Summit Elevation (m): 2890
Elevation Gain (m): 1200
Round Trip Time (hr): 10
Total Trip Distance (km): 20
Quick ‘n Dirty Rating: Class 4 – you fall, you are almost dead
Difficulty Notes: A fall on the crux would severely injure or kill so take necessary precautions. Routefinding and loose terrain around the crux. Note: Bastion Ridge is traversed on our approach to Devils Head.
GPS Track Download: Download GPX File (right-click, save-as)
Technical Rating: MN8; YDS (5.1)
On Friday, September 14 I joined Wietse, Kevin and Dave for a hike / scramble / climb of Devil’s Head in the Ghost River Valley. This mountain has been on my radar for years already but I’ve never gotten around to actually climbing it for various reasons.
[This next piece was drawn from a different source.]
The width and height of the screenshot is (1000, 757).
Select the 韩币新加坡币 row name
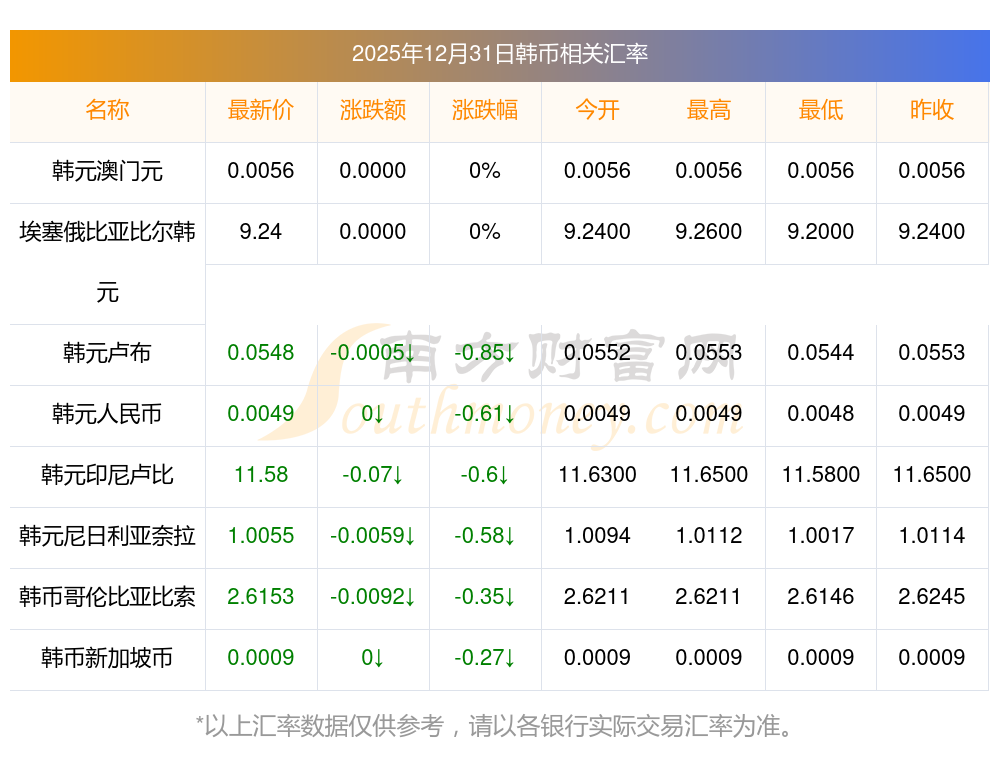pyautogui.click(x=107, y=658)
I’ve done a lot of front-country peaks over the first 10 years of my peak bagging career so lately I’ve been more interested in peaks a bit more remote and a bit bigger.
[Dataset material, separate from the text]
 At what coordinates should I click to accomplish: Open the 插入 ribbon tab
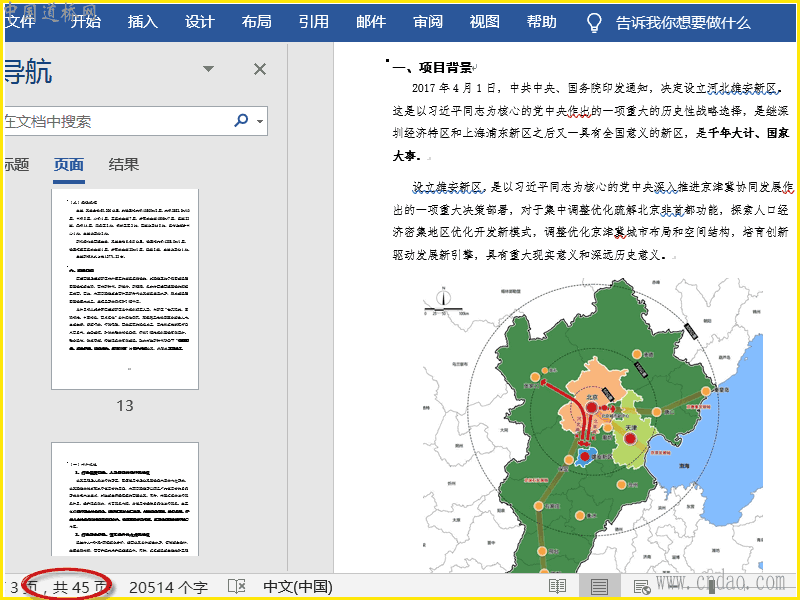[x=143, y=22]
It turns out that Devil’s Head is actually pretty remote (considering it’s front-range) and is a lot of fun despite being pretty lowly in stature. We approached the mountain via the “South Gullies” route along Bastion Ridge. We drove to marker 39 (apparently a lot of people ignore the seasonal closure of the road beyond this point) and walked about 1km upstream to the first gully (aka “Valley of the Birds”) on our right. We had to cross the river 3 times just to reach this first gully, despite conjecture from others that it would only be once. This necessitated a walk back to our river crossing gear since we dropped it after the first crossing thinking we were done. The river has re-routed against some steep terrain that results in the two extra crossings. Best to keep your river crossing gear on until reaching the correct access gully / trail.
There was flagging marking our steep route up the left (west) edge of the drainage – it was that or immediately start scaling waterfalls (again – these are known as the “Valley of the Birds” ice climbs in winter) so it was an easy decision where to start. 🙂 We grunted our way up the trail – it was obvious all the way until it broke out of the trees. From here the route remained obvious – simply gain the ridge on climber’s left and follow it all the way around to the east and south cliff faces on Devil’s Head. The only issues with the route were some height gain / loss along the way but nothing too serious. It was a very pleasant fall hike all the up to the base of the cliffs. The wind gusts were quite strong at times but again, nothing serious, especially for this area.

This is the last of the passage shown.